Weder meine Ausbildung noch meine weitere Entwicklung hatten ein bestimmtes Ziel. Ich nahm Angebote an, von denen ich dachte, das könnte mich interessieren, das lerne ich schon irgendwie. Und nur dann, wenn ich Vertrauen zu den Leuten hatte. So bin ich auch ins Filmgeschäft durch Zufall geraten. Nach dem ersten Film als Produktionsassistentin, wusste ich, ich kann das jetzt. Und da es nichts Schlimmeres für mich gibt, als mich zu langweilen, wurde diese sehr abwechslungsreiche Branche zu meinem Zuhause. Aber niemals habe ich in Erwägung gezogen, dass Schreiben ein Beruf für mich sein könnte. Erst als ich als Assistentin einer Produzentin arbeitete, kam ich dazu, Stoffe zu lesen und auf ihre Machbarkeit oder ihre Originalität zu bewerten. Ich merkte, dass meine Meinung nicht nur aufgrund meiner produktionstechnischen Perspektive geschätzt wurde. Da begann ich von der inhaltlichen Seite aus zu verstehen, wie viel es braucht, um einen Stoff zu entwickeln. Und ich bekam Lust, eine erste eigene Serien-Idee für den MDR zu entwickeln.

2019 hast Du an der Ausbildung der MSD teilgenommen. Welches Erlebnis hat Dich dort besonders geprägt?

Der theoretische Teil der Ausbildung hat ein solides Fundament gelegt für die anschließende Stoffentwicklung. Aber der wohlwollende, respektvolle und trotzdem kritische Umgang miteinander bei der Stoffentwicklung war für mich entscheidend. Erst durch die gegenseitige Unterstützung und Bereicherung kam jeder immer weiter voran. Das versuche ich beizubehalten. Ich hole mir Feedback und gebe es auch gerne. Ich vernetzte mich immer weiter.

Du warst viele Jahre in Produktionsfirmen tätig. Hilft Dir dieses Wissen jetzt beim Schreiben der Stoffe?

Auf jeden Fall. Ich habe oft Drehpläne nach Drehbüchern erstellt und dann die Kalkulation. Ich weiß immer so ungefähr, was meine Bücher kosten. Manchmal werde ich auch gebeten, mir ein fertiges Drehbuch anzusehen, um Aufwand zu reduzieren, ohne den Figuren und dem Plot zu schaden. Ich habe auch als Autorin die Machbarkeit immer im Blick. Manchmal recherchiere ich sogar die Kosten eines Motivs oder Fahrzeugs.

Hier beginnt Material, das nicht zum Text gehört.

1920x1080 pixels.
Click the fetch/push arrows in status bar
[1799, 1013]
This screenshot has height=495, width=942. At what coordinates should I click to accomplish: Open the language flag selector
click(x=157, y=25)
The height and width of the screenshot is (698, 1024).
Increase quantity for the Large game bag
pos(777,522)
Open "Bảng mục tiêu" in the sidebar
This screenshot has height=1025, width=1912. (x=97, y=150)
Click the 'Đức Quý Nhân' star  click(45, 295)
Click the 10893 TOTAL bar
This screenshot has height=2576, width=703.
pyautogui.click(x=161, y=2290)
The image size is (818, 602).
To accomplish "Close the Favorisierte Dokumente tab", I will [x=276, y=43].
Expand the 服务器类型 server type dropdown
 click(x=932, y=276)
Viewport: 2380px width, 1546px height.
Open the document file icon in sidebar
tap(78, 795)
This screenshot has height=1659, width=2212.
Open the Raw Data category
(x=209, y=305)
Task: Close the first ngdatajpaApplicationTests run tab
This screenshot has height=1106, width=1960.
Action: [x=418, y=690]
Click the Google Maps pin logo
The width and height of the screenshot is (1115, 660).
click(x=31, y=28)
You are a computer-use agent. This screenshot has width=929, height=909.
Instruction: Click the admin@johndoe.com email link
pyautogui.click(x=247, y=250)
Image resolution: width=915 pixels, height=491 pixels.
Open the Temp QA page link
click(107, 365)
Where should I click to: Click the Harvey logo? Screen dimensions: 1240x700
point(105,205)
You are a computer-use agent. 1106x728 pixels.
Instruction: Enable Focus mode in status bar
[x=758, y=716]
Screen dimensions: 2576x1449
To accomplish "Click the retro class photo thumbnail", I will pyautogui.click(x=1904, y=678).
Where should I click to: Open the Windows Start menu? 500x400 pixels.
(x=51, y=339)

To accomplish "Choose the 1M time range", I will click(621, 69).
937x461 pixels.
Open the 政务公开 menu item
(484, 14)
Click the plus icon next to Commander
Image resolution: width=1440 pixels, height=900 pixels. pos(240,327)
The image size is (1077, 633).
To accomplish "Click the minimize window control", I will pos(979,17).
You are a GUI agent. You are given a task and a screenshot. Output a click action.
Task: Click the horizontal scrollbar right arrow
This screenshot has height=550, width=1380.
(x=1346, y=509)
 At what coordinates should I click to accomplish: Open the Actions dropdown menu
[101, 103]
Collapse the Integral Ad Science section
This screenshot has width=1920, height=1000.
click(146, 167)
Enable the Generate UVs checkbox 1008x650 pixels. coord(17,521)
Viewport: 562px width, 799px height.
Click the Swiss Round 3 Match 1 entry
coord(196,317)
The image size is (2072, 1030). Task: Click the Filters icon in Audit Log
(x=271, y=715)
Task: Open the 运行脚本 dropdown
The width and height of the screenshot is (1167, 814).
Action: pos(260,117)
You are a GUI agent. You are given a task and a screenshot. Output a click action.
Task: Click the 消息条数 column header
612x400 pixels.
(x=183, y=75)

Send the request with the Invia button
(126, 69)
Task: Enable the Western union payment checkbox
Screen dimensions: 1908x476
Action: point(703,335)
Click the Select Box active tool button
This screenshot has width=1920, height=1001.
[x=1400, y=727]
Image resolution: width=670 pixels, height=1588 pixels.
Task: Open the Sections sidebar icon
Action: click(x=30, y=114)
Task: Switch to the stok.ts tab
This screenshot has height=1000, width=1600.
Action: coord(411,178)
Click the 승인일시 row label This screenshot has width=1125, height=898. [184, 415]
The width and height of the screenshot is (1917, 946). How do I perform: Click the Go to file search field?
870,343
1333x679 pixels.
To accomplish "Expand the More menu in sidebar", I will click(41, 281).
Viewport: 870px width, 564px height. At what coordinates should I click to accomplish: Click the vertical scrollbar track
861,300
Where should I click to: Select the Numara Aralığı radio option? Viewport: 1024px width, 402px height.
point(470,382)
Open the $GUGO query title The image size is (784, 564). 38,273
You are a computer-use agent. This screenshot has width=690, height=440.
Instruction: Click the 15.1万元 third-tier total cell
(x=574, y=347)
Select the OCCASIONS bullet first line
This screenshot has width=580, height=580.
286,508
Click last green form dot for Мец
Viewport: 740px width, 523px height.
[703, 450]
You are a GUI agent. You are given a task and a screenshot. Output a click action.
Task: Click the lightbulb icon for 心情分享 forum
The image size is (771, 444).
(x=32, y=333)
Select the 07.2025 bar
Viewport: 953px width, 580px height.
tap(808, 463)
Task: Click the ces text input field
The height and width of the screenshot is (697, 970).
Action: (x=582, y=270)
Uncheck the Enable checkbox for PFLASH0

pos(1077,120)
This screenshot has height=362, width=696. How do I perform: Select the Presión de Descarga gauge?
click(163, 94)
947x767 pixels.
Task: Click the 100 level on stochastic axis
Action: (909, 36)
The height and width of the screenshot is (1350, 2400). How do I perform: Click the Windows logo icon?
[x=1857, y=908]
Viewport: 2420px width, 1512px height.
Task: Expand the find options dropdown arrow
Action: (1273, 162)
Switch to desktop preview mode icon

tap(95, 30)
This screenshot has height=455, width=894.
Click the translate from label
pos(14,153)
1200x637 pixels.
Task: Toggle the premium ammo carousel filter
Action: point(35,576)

Das ist mir lieber, als wenn mir eine noch so schöne Idee aus Kostengründen gestrichen wird. Ich bin halt gerne realistisch.

Wie verlief Dein Einstieg als Drehbuchautorin: Mit welchen Schwierigkeiten hast Du gerechnet? Was hat Dich trotzdem überrascht?

Mein erstes Projekt in Selbständigkeit 2019 fand Interesse bei einer Münchner Firma. Ich war happy. Aber “Wo ist Herr Müller” sollte eine böse Satire auf unser Gesundheitswesen sein. Alle fanden es gut, bis kurz darauf Corona kam. Damit hatte keiner gerechnet. Es liegt bis heute in der Schublade.

Du schreibst zurzeit viel Krimi. Mit welchem Genre oder Format beschäftigst Du Dich am liebsten und warum?

Krimi war auch wieder Zufall. Ich dachte, das ist gar nicht mein Genre. Schließlich kann ich nicht nachvollziehen, warum Konflikte immer gleich zum Tod eines Beteiligten führen sollen. Ich habe trotzdem einen Pitch abgegeben. Jetzt schreibe ich die Krimis mit Freude, denn neben dem Krimiplot bleibt für mich genügend Raum, dem ganzen Humor, den Figuren Tiefe und den Ermittlern persönliche Haltung zu geben. Das ist es, was mich interessiert.

Wie sähe Dein Traumprojekt aus?

Wie gesagt, ich träume nicht so gerne. Ich lass mich lieber überraschen. Manchmal waren die schlimmsten Drehbücher die tollsten Produktionen. Alles steht und fällt mit dem Team.